All eyes were on Ohio in July when news broke that a 10-year-old rape victim had been forced to travel to Indiana for an abortion due to Ohio’s six-week abortion ban. Now a new affidavit filed to challenge Ohio’s ban (currently paused until Oct. 12) shows the child wasn’t alone: There are at least two other cases of minors who were impregnated by rape being denied abortion care, according to abortion providers in the state, as well as two documented cases of pregnant cancer patients who couldn’t get abortions and thus couldn’t receive chemotherapy.
According to the affidavit, first reported by the Ohio Capital Journal, three different Ohio women with unwanted pregnancies who were denied abortion care threatened to die by suicide.

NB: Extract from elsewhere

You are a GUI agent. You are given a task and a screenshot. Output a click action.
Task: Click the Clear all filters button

There were at least three cases of pregnant people with fetal abnormalities, rendering their pregnancies nonviable being forced to remain pregnant, and a case of someone whose pregnancy had made them so sick she couldn’t get off the clinic floor.
Gov. Mike DeWine (R) signed the current abortion ban in 2019, but it only took effect shortly after the Supreme Court overturned Roe v. Wade in June. The law notably doesn’t have exceptions for rape, allowing abortions only when the pregnant person’s life is in imminent danger—which is highly medically risky, dangerously arbitrary, and clearly didn’t help the aforementioned cancer patients.

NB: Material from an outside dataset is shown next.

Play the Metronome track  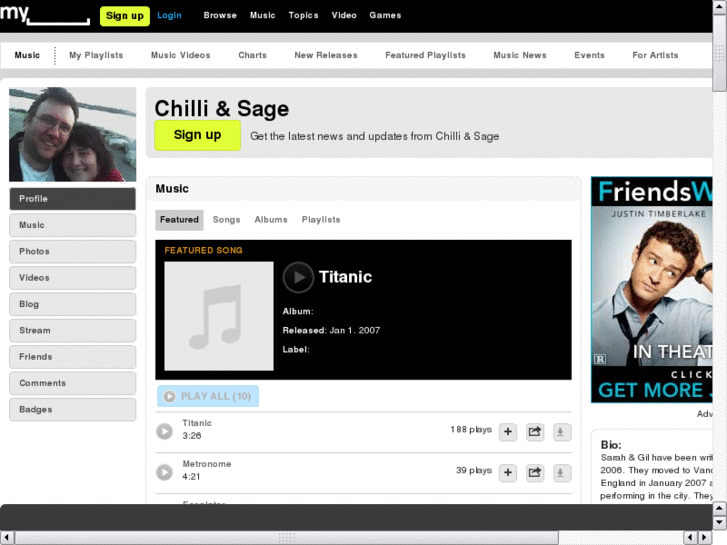coord(164,472)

For months now, we’ve witnessed the horrifying ripple effects inflicted by the fall of Roe on the health system, between a New York woman being denied medication that could cause birth defects for her chronic, debilitating pain because she was of “childbearing age,” and a Louisiana woman forced to carry a skull-less, nonviable fetus. The Kansas City Public Health System at one point stopped giving plan B to rape victims. But for many people, the case of the 10-year-old rape victim from Columbus, Ohio, stood out as particularly jarring—and it turns out this was merely the tip of the iceberg in the state.